━━━ TESTO FORNITO ━━━

Sarà però la versione in inglese edita da Kitchen Sink, tra 1988 e 1995, quella che la farà conoscere e apprezzare maggiormente (tra gli estimatori, figure come la fumettista underground Aline Kominsky-Crumb e un imbarazzato Chris Ware). Unica pecca di questa versione è che l’editore vuole che le storie siano ridisegnate da Jacques Boivin, dunque lei vi figura solo come sceneggiatrice.

Avanti veloce e arriviamo al 2015 quando la casa editrice canadese Drawn&Quarterly (peraltro fondata proprio negli anni in cui iniziavano a circolare le “barzines” di cui sopra) pubblica una raccolta di sette numeri di Melody in inglese, con artwork originale di Rancourt. Un tentativo di avviare una riscoperta ragionata del suo lavoro, caduto nel dimenticatoio per trent’anni.

Se parliamo di anni Ottanta e di artiste che scrivevano di corpi femminili, sessualità e tabù, infatti saltano alla mente immediatamente i nomi di Julie Doucet, Lynn Johnston o Phoebe Gloeckner, non certo Sylvie Rancourt. Questo è dovuto in parte al fatto che la fama di quest’ultima non derivava da graphic novel sperimentali o da iconiche “funny pages” ma semmai dal racconto episodico della vita nei localacci di Montreal, poi relegato agli scaffali delle riviste osè. All’inizio degli anni Novanta, il proprietario di una fumetteria a Toronto si beccherà una multazza per “possesso e vendita di materiale osceno”, a causa del fumetto, e sarà poi costretto a chiudere il negozio.

La “polizia morale” era infatti alive and well, in Canada, in quegli anni. Rancourt sarà criticata dai giornali, soprattutto da giornaliste come Solange Harvey che pur riconoscendo l’originalità del suo lavoro la biasimeranno per averlo reso indecente e volgare. Cosa non piaceva di “Melody”? L’erotismo (vago) dei suoi disegni, o piuttosto il suo disinteresse a chiedere perdono per una vida così loca?

Racconto la mia vita da ballerina, senza farne qualcosa di drammatico e senza intenti morali”.

– Da un’intervista del 1986

Melody è un personaggio pieno di curiosità per il mondo, una giovane donna che riesce ad essere ottimista e disponibile nonostante lo squallore che la circonda (di cui il marito Nick, criminale inetto e sanguisuga nonché omm’e merd, è l’emblema). È una lavoratrice indipendente, una nipote e amica affettuosa, un’inquilina educata. È a proprio agio col suo corpo e la sua sensualità, che vive con estrema naturalezza e disinvoltura (vedi capitolo sull’orgia).

━━━ ESTRATTI DI DATI ━━━

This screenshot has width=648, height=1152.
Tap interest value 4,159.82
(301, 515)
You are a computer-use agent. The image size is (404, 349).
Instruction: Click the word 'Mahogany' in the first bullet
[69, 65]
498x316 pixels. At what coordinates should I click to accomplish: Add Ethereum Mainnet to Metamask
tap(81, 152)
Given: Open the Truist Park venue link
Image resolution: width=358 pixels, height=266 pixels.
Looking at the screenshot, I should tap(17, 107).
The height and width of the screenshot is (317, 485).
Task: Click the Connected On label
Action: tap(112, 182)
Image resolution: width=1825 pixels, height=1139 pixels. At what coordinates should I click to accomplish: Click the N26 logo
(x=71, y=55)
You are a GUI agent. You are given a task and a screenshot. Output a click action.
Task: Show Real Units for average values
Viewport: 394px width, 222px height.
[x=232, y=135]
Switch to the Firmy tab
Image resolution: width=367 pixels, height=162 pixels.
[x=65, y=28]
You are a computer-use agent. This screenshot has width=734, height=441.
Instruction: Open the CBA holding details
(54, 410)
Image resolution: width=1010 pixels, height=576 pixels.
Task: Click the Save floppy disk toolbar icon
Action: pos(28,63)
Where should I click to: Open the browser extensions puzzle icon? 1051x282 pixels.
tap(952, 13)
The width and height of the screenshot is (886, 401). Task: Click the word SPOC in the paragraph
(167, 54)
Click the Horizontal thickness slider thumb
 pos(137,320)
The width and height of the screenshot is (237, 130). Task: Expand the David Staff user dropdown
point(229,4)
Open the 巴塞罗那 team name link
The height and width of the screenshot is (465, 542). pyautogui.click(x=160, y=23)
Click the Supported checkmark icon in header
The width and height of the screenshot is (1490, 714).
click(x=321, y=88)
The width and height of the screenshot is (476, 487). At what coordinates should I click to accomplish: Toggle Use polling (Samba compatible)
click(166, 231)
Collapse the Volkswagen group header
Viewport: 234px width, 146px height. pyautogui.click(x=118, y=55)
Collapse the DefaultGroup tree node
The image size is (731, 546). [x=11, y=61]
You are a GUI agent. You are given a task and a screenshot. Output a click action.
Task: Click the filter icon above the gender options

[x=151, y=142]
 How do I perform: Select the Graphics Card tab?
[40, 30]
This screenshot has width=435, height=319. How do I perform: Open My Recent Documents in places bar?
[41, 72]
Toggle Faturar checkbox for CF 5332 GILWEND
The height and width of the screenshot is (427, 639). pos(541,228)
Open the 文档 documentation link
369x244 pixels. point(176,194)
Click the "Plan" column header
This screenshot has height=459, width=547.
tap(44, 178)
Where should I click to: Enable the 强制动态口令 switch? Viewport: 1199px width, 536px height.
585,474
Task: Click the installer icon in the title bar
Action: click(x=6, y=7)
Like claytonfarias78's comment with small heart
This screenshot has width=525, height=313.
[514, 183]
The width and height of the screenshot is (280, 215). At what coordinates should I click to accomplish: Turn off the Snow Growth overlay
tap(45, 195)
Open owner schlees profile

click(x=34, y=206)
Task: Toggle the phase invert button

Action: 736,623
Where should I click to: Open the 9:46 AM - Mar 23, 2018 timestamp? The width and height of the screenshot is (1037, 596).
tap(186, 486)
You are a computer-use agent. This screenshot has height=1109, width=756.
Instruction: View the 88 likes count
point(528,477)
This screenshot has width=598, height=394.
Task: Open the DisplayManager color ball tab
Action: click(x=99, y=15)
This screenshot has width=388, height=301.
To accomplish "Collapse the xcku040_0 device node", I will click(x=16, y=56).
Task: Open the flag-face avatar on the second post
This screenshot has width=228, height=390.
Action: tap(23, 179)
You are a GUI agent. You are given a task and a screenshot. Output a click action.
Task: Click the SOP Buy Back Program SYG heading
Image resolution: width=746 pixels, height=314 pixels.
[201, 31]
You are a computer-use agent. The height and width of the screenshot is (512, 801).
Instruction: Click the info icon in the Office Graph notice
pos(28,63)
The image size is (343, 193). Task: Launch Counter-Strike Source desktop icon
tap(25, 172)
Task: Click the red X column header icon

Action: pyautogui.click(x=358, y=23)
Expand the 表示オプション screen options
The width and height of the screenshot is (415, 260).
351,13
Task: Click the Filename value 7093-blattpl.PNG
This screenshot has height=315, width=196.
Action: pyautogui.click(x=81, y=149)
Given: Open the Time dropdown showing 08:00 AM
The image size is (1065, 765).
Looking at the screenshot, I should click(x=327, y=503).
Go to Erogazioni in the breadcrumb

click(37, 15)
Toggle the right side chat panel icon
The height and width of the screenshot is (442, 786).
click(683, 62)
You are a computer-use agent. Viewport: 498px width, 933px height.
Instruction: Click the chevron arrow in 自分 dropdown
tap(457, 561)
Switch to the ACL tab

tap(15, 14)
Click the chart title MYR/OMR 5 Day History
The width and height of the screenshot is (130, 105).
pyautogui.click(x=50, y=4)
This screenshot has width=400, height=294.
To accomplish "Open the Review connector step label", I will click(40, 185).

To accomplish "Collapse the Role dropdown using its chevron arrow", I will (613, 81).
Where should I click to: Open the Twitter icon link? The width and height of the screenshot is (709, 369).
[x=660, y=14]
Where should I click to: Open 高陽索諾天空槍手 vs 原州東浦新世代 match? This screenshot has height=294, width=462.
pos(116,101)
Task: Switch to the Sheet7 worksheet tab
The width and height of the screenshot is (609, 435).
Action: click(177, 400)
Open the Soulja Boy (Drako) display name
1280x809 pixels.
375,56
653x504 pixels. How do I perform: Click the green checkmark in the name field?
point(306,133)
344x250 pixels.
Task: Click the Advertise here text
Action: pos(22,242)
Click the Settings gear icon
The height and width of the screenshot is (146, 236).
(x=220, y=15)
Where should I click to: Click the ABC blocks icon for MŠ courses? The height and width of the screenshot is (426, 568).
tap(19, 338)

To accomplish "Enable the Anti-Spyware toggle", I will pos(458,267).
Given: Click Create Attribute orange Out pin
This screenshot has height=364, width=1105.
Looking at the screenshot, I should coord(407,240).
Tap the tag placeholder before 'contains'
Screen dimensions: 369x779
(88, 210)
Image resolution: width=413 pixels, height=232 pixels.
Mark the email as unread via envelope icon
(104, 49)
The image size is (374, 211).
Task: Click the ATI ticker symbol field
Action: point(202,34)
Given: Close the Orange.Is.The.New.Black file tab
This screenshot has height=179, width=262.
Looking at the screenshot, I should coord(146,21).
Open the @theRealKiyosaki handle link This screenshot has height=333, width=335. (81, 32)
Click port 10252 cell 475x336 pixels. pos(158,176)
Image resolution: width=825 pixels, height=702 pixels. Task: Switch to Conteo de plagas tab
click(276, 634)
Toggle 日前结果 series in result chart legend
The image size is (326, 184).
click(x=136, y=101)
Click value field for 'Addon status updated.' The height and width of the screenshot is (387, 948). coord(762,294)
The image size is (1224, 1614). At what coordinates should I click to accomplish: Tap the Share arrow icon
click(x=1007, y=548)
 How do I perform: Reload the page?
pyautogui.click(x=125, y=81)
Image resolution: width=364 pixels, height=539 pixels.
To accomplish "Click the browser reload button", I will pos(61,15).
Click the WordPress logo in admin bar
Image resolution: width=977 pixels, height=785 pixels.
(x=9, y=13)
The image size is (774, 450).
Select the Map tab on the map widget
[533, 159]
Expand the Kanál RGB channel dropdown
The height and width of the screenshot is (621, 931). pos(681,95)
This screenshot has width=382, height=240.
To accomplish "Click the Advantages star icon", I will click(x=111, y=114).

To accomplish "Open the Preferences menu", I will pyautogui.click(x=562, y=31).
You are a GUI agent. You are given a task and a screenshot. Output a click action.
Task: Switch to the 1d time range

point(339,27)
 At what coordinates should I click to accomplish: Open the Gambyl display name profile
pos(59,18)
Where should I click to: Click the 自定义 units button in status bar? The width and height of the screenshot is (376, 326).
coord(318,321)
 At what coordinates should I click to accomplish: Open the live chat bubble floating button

━━━

◆ OBIETTIVO DEL COMPITO ◆
Nel testo fornito, a chi l'editore Kitchen Sink affidò il compito di ridisegnare le storie di Rancourt per la versione in inglese? Le righe costituiscono materiale a sé, indipendente dal testo fornito.

◆ RISPOSTA ALL'ESERCIZIO ◆
A Jacques Boivin.